For the first time, Researchers have achieved a groundbreaking achievement by creating the first complete cell atlas of a mammalian brain, specifically a mouse. This complete map details over 32 million cells, their types, locations, molecular information, and connectivity.
The atlas provides an in-depth look at the mouse brain, which is an important model in neuroscience, and sets the framework for enhanced treatments for mental and neurological problems. It includes structural, transcriptomic, and epigenetic information, and it serves as an outline for brain circuit operations and functioning.
The findings were funded by the National Institutes of Health’s Brain Research and appear in a collection of 10 papers published in Nature.
Joshua A. Gordon, (M.D., Ph.D., Director of the National Institute of Mental Health, part of the National Institutes of Health) said “The mouse atlas has brought the complex network of mammalian brain cells into unparalleled focus, giving researchers the details needed to understand human brain function and diseases.”
The types of cells and how they are arranged inside the various mouse brain areas are described in the cell atlas. The transcriptome, or the entire collection of gene readouts in a cell that encodes instructions, is described in great detail in the cell atlas in addition to this structural information for making proteins and other cellular products.
The transcriptomic information included in the atlas is progressively organized, detailing cell classes, subclasses, and thousands of individual cell groups within the brain.

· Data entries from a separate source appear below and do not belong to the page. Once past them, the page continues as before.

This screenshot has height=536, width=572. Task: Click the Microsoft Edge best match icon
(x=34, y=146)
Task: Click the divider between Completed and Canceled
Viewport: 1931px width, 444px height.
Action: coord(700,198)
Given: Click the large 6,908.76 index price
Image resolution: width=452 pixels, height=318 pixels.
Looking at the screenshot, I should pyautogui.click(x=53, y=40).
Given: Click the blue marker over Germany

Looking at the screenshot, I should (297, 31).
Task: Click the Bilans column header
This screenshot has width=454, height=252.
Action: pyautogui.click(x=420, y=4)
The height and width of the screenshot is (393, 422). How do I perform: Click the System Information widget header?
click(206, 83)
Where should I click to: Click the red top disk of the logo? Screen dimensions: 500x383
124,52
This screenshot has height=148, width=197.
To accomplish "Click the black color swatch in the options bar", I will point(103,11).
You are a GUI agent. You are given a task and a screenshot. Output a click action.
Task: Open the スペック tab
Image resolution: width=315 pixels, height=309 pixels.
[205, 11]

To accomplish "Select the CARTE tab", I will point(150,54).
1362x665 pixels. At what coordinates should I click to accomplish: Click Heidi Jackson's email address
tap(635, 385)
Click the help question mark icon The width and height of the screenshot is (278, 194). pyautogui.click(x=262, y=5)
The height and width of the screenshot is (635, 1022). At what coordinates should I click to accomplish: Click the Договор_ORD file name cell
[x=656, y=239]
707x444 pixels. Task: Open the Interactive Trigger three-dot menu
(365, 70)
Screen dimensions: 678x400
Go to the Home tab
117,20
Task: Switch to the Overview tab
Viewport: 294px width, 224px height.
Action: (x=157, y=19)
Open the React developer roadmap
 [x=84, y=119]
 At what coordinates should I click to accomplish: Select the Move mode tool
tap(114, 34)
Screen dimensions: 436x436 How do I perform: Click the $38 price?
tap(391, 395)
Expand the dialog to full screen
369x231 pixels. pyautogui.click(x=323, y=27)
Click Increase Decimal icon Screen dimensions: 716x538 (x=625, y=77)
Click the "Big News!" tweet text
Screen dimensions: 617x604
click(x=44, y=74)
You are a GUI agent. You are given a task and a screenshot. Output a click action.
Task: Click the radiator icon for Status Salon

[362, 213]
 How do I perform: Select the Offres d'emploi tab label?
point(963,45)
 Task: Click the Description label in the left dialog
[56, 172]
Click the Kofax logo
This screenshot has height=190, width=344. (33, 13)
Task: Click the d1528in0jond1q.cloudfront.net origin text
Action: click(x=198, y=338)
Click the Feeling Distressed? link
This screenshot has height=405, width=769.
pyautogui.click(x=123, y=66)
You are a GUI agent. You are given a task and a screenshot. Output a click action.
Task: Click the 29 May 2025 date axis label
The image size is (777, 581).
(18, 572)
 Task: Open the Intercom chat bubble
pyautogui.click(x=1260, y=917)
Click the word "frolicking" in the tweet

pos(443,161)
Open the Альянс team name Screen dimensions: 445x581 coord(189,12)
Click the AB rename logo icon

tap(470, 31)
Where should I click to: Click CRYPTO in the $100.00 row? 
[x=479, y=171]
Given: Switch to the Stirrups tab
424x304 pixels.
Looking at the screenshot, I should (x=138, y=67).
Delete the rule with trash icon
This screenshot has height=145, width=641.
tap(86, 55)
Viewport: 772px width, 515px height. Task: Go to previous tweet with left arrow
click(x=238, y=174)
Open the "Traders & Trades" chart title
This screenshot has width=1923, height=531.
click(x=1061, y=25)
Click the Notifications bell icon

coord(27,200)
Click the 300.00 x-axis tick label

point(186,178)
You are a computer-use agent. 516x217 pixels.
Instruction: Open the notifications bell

The atlas also describes the cell epigenome—chemical changes to a cell’s DNA and chromosomes that change how the cell’s genetic information is expressed—detailing thousands of epigenomic cell types and millions of candidate genetic regulation elements for different brain cell types. Together, the structural, transcriptomic, and epigenetic information included in this atlas provide an unparalleled map of cellular organization and diversity across the mouse brain.
The atlas also lists the neurotransmitters and neuropeptides used by distinct cells, as well as the relationships between cell types inside the brain. This data can be utilized to create a thorough roadmap for how chemical signals are triggered and transmitted in various areas of the brain.
Those electrical signals are the basis for how brain circuits operate and how the brain functions overall.
John Ngai, (Ph.D., Director of the NIH BRAIN Initiative) said “This product is a testament to the power of this unparalleled, cross-cutting collaboration and paves our path for more precision brain treatments”.
The core aim of the BICCN, a groundbreaking, cross-collaborative effort to understand the brain’s cellular makeup, is to develop a comprehensive inventory of the cells in the brain—where they are, how they develop, how they work together, and how they regulate their activity—to better understand how brain disorders develop, progress, and are best treated.
Dr. Ngai said, “By leveraging the unique nature of its multi-disciplinary and international collaboration, the BICCN was able to accomplish what no other team of scientists has been able to before”.
“Now we are ready to take the next big step—completing the cell maps of the human brain and the nonhuman primate brain.”
The BRAIN Initiative Cell Atlas Network (BICAN) is the next stage in the NIH BRAIN Initiative’s effort to understand the cell and cellular functions of the mammalian brain. BICAN is a transformative project that, together with two other large-scale projects—the BRAIN Initiative Connectivity Across Scales and the resources for Precision Brain Cell Access—aim to revolutionize neuroscience research by illuminating foundational principles governing the circuit basis of behavior and informing new approaches to treating human brain disorders.
In addition to this, an online platform, Allen Brain Cell Atlas, has been presented to visualize the mouse whole-brain cell-type atlas along with the single-cell RNA-sequencing and MERFISH datasets.
The researchers systematically analyzed the neuronal and non-neuronal cell types across the brain and identified a high degree of correspondence between transcriptomic identity and geographical specificity for each cell type.
The results reveal unique features of cell-type organization in different brain regions—in particular, a division between the dorsal and ventral parts of the brain. The dorsal part contains relatively fewer yet highly divergent neuronal types, whereas the ventral part contains more numerous neuronal types that are more closely related to each other.
The study also uncovered extraordinary diversity and variety in neurotransmitter and neuropeptide expression and co-expression patterns in different cell types.
Finally, the researchers found that transcription factors are major determinants of cell-type classification and identified a combinatorial transcription factor code that defines cell types across all parts of the brain.
The whole mouse brain transcriptomic and spatial cell-type atlas establishes a benchmark reference atlas and a foundational resource for integrative investigations of cellular and circuit function, development, and evolution of the mammalian brain.
In conclusion, the creation of the complete cell atlas of the mammalian brain, particularly the mouse brain, represents a significant leap forward in our understanding of brain function and disorders. This complex map provides a detailed insight into the cellular organization and diversity across the brain, paving the way for the development of precision for mental and neurological disorders. The research not only sheds light on the intricate network of mammalian brain cells but also sets the stage for further advancements in neuroscience research and the treatment of brain disorders.